Nilai atas batu itu terbangun bukan oleh fungsi dan nilai intrinsik yang terdapat pada batu itu, tapi resultante simbolisme bahasa yang cenderung dilambung-lambungkan (exaggerated). Mulailah bahasa tercekat aspek mitis bahkan mistis, bahwa kualitas batu di Aceh hanya ada dua di dunia (satu lagi entah di mana), menggunakan batu akan menambah kejantanan lelaki, baru sempurna laki-laki jika menggunakan batu, perempuan pun mulai peduli batu, dan segudang “perampokan denotasi bahasa”.

Kini kalangan “Giok mania” di facebook dan BBM sangat sering mem-posting tentang batu dan pelan-pelan terlibat bisnis virtual. Strategi awal komunikasi selalu menunjukkan antusiasme atas batu dan mengatakan tidak akan dilepas. Sekilas mirip model komunikasi bursa transfer pemain di liga-liga Eropa yang maksudnya menaikkan harga tawar.
______
• Tugas Anda: Dalam penggalan teks tentang batu, di mana kalangan “Giok mania” sangat sering mem-posting tentang batu? Materi berikut tidak diperlukan.

• Entri Tersimpan:
______
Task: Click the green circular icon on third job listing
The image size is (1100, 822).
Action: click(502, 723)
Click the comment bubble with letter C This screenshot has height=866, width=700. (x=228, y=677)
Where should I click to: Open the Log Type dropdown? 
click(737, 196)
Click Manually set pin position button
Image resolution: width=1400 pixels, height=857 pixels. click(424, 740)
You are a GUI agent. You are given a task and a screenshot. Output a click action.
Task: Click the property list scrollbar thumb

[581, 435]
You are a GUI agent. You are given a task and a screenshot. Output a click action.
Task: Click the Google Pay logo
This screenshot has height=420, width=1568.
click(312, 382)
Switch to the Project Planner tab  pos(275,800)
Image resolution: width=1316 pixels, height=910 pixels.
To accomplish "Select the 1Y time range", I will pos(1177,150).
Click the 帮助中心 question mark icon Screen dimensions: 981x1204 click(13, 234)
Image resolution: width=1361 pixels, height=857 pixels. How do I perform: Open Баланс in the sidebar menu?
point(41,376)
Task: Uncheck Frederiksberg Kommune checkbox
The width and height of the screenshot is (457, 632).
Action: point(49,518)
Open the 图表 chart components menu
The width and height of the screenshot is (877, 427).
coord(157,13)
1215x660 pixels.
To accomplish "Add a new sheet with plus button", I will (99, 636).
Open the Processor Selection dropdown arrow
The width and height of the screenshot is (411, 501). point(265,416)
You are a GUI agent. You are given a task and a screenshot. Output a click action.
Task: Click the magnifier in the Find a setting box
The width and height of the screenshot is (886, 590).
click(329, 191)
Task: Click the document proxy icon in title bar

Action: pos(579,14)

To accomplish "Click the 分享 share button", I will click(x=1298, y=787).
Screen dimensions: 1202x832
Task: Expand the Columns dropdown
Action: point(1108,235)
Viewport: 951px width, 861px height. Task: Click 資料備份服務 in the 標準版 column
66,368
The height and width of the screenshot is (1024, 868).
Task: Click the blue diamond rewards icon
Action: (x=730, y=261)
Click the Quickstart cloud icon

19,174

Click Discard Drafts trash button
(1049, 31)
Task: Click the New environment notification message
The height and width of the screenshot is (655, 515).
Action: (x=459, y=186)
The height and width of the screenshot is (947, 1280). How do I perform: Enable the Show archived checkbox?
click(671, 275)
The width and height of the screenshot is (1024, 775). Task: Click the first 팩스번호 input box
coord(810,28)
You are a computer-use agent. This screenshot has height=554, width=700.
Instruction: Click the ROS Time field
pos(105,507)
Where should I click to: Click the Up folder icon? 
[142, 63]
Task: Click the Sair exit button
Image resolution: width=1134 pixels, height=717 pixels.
______
• Jawaban: Di facebook dan BBM.